Os defensores do sermão de caráter narrativo citam vários argumentos para justificar o seu uso. Normalmente, os argumentos são agrupados em categorias:
a) Razão teológica. Existe um precedente Bíblico. A forma narrativa de ensino é a mais tradicional nas Escrituras.
b) Razão hermenêutica.
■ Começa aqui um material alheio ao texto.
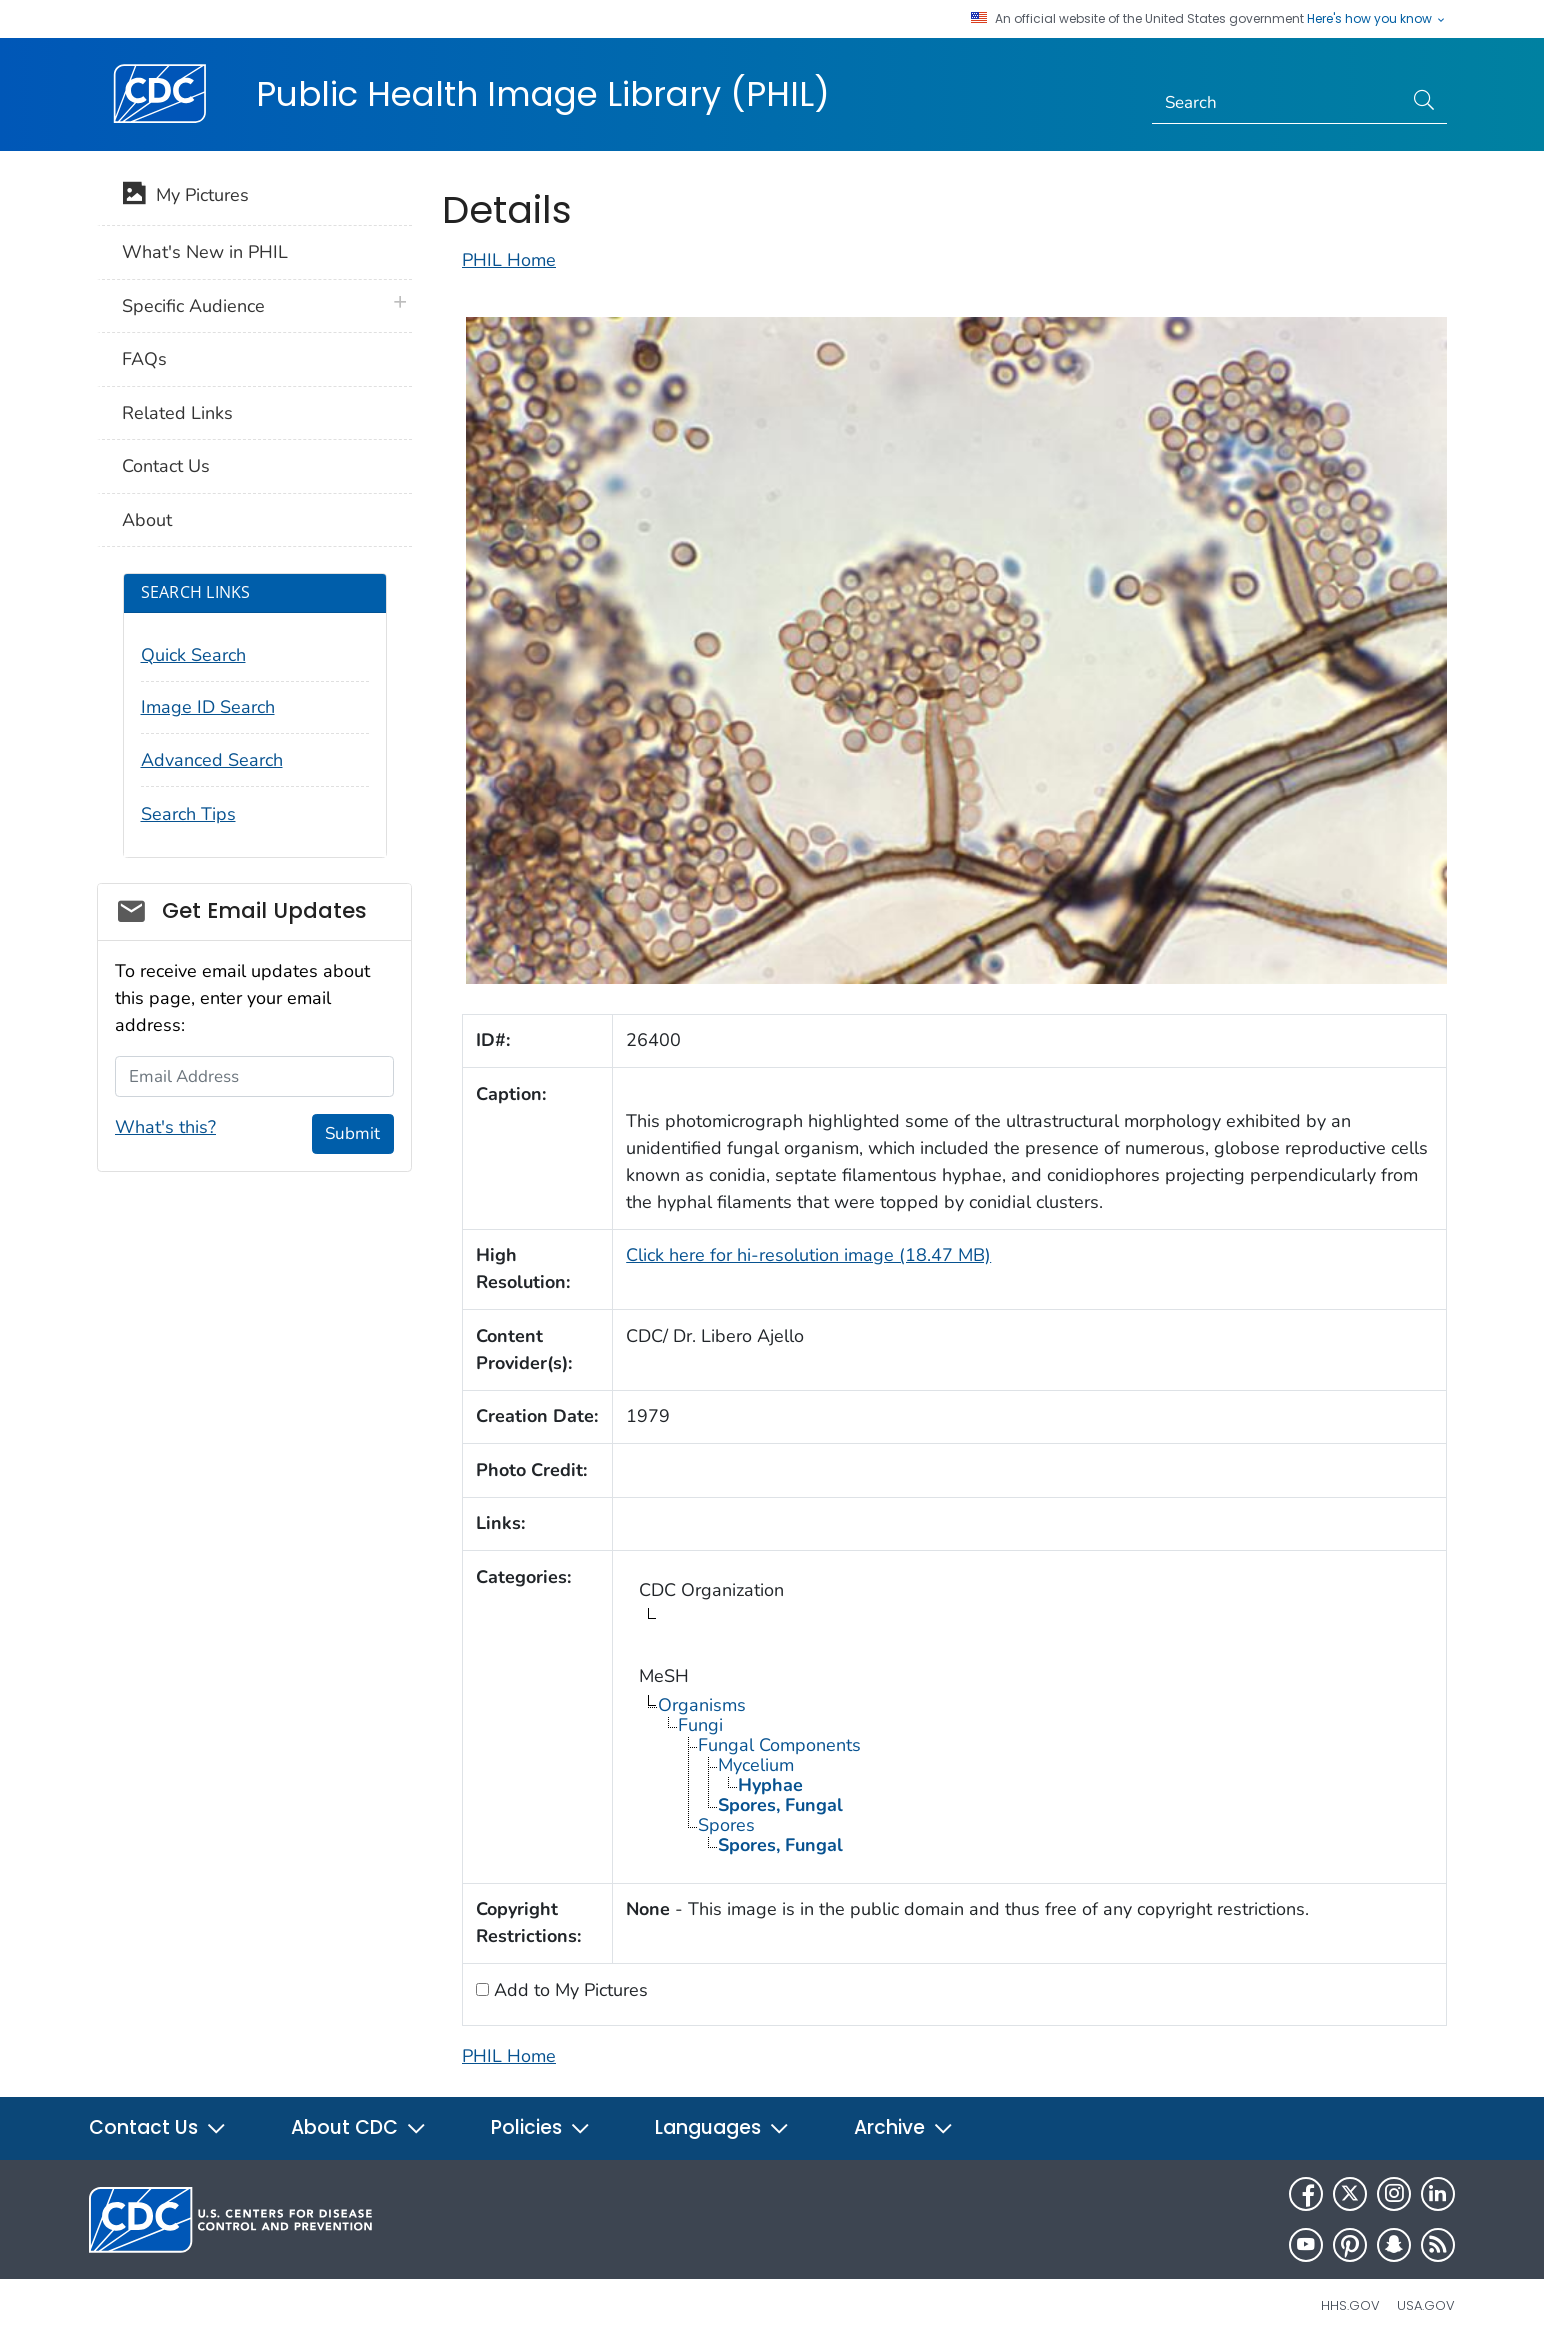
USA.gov (1426, 2305)
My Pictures (185, 197)
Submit (352, 1133)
Um sermão deveria respeitar o formato do texto bíblico. É importante saber o que o texto diz, mas também como o diz.
c) Razão ontológica. As histórias têm um apelo universal. E mais do que qualquer outro gênero literário, elas falam ao todo da pessoa.
d) Razão cultural. A pregação de hoje está inserida em um contexto de comunicação fortemente marcado por áudio-visualidade; melhor, por um ambiente multimídia. A narração colabora para que os ouvintes do sermão “ouçam” e “vejam”.
Embora essa tenha sido uma das propostas da Nova Homilética, o sermão de estrutura narrativa não é necessariamente baseado apenas em “história”, ou seja, que todo o sermão consista de uma história. Também houve uma ênfase na importância de outras histórias no sermão. Boa parte das ilustrações tradicionais é composta por pequenas histórias. As parábolas são histórias. Resumos de contos, romances, filmes, peças de teatro podem ser incorporados no sermão e servirem de seu fio condutor. Fábulas e histórias infantis podem ser utilizadas como analogias ampliadas. Os monólogos em primeira pessoa também têm um caráter de história, pois costumam incluir informações biográficas (ou histórias de vida).